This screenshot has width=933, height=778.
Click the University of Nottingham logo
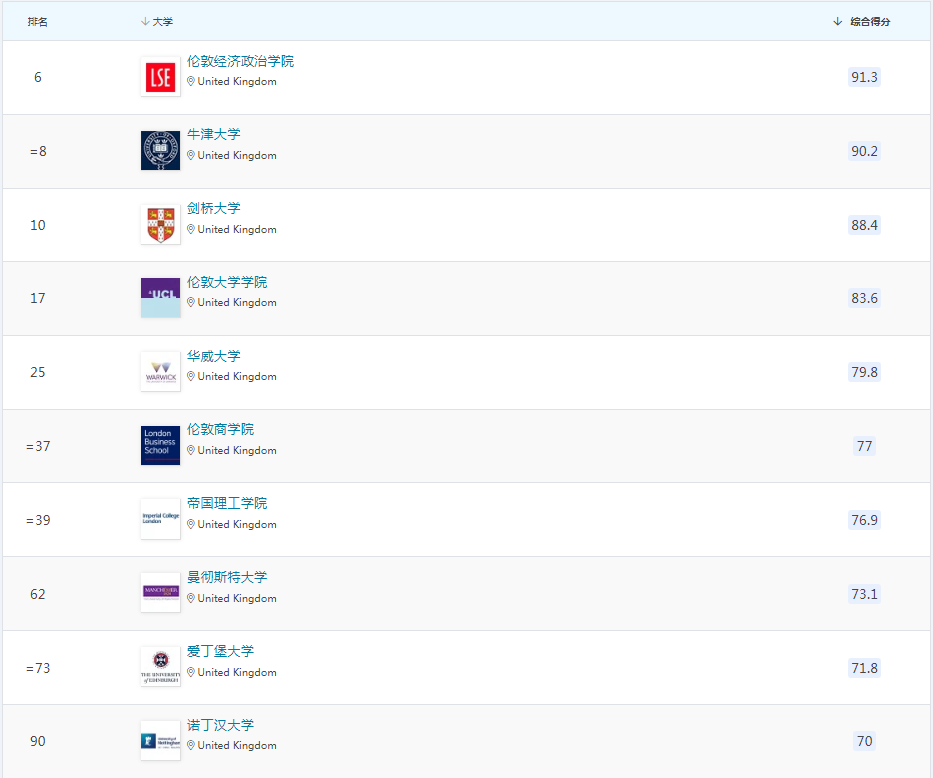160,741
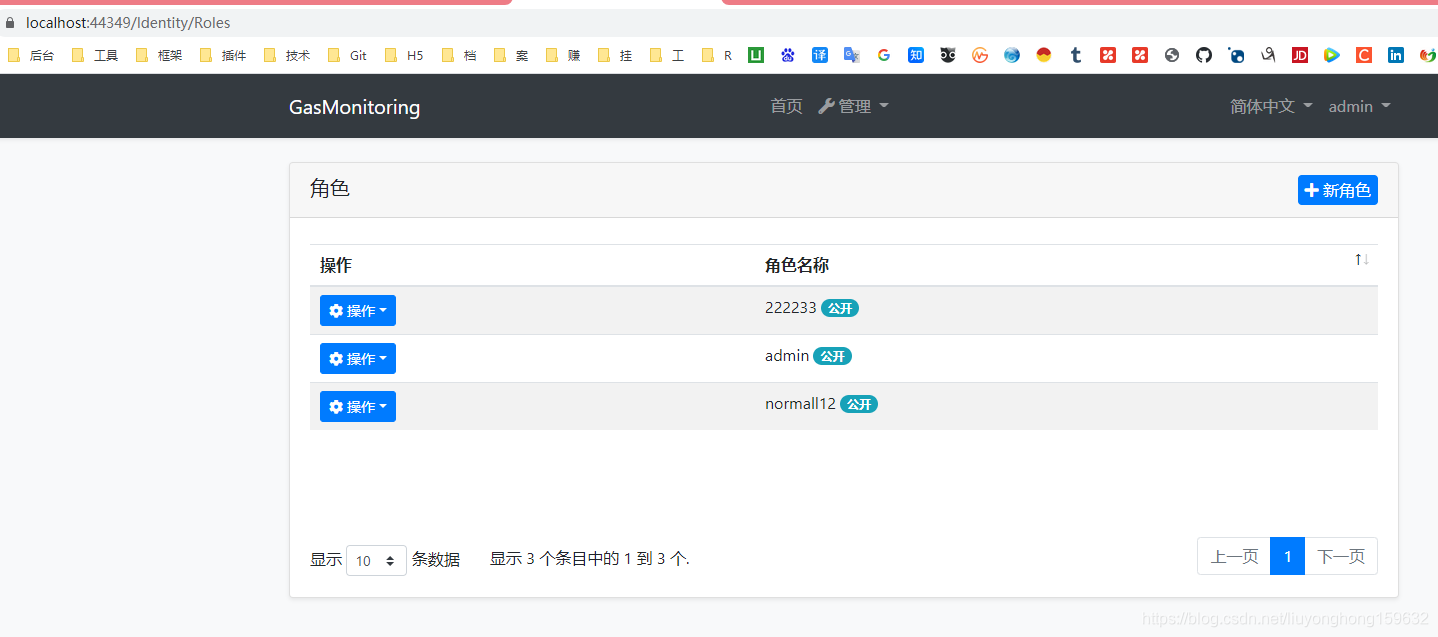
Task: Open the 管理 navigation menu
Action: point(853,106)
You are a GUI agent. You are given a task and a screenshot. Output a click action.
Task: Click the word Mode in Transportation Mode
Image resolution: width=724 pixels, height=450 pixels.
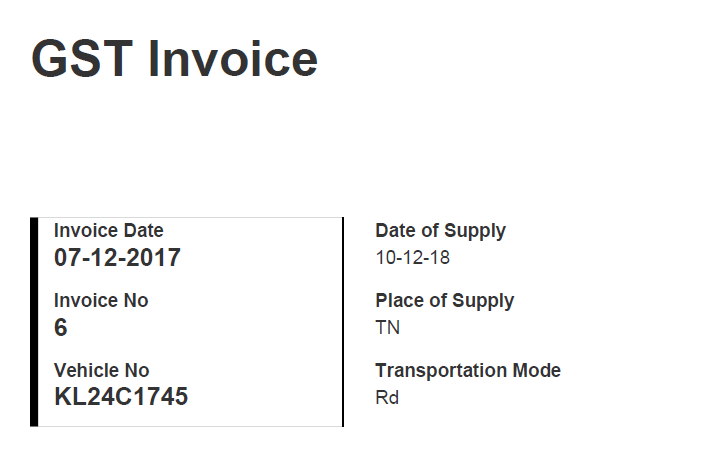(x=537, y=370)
---
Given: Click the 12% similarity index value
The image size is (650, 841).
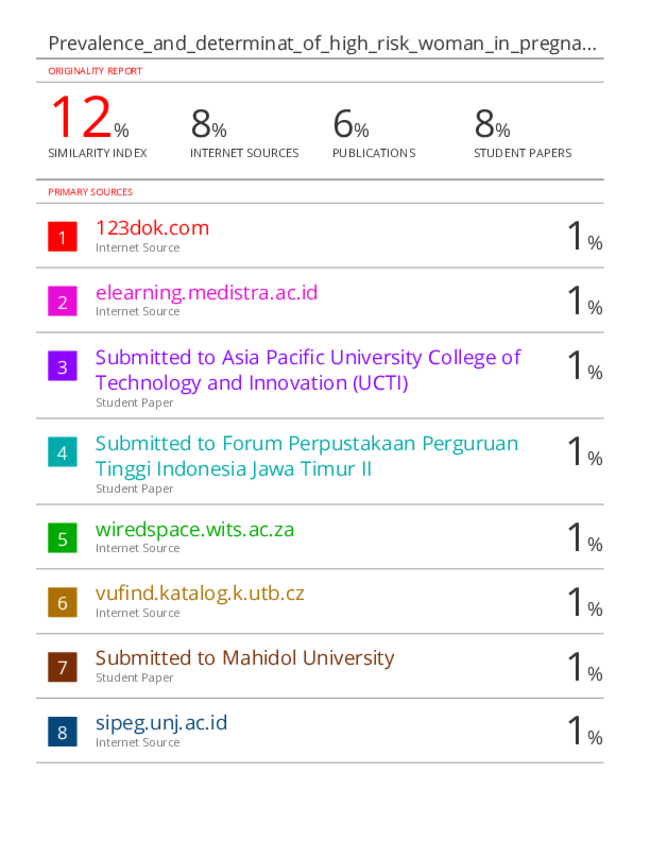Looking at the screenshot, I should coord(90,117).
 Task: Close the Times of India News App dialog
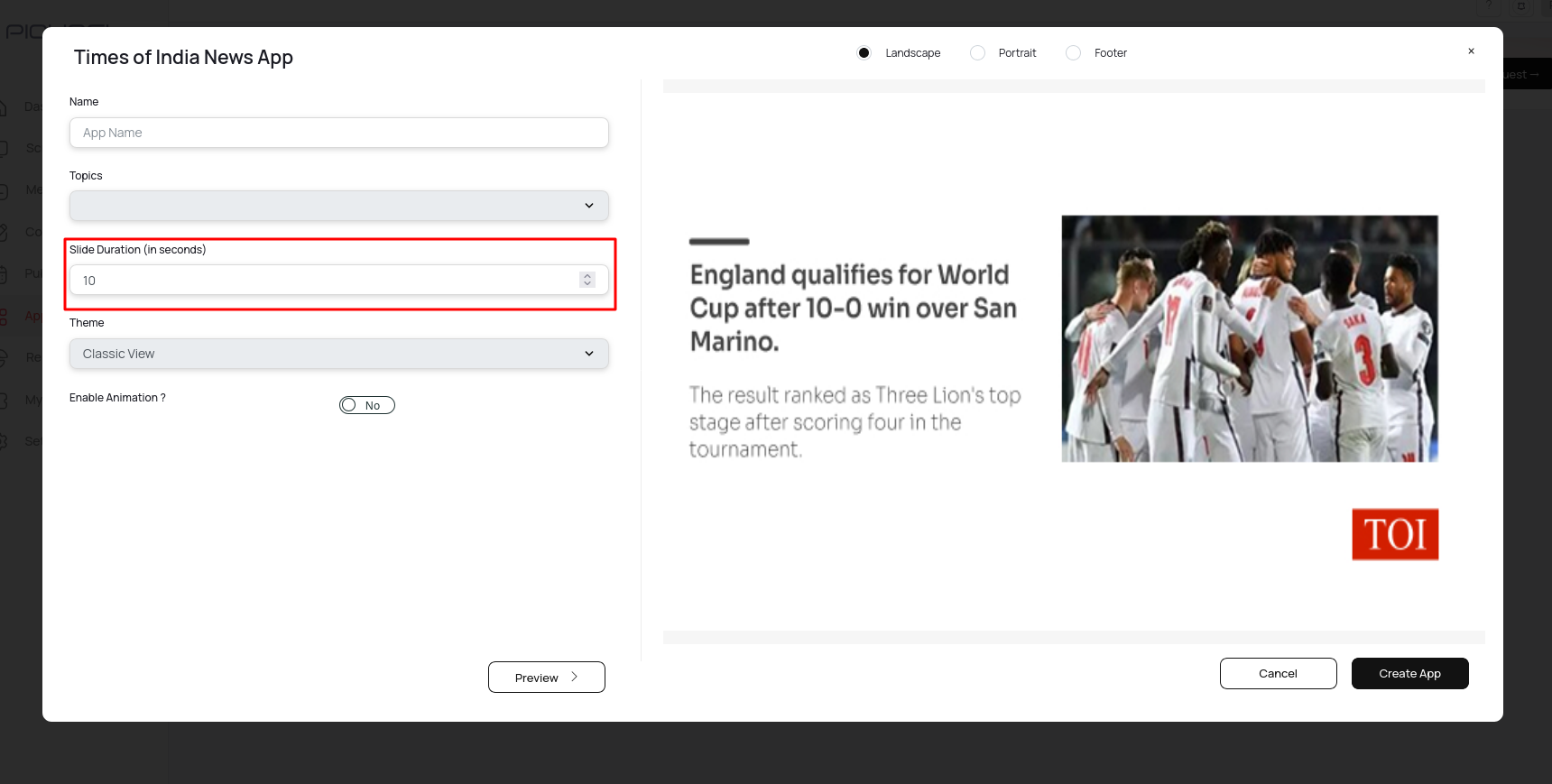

WORK INSTRUCTIONS:
The material above holds pictures; leave them out. Repeat exactly the lines from the one containing "The image size is (650, 841)." through the one containing "Task: Close the", and nothing else.

TASK SOLUTION:
The image size is (650, 841).
Looking at the screenshot, I should coord(90,117).
 Task: Close the Times of India News App dialog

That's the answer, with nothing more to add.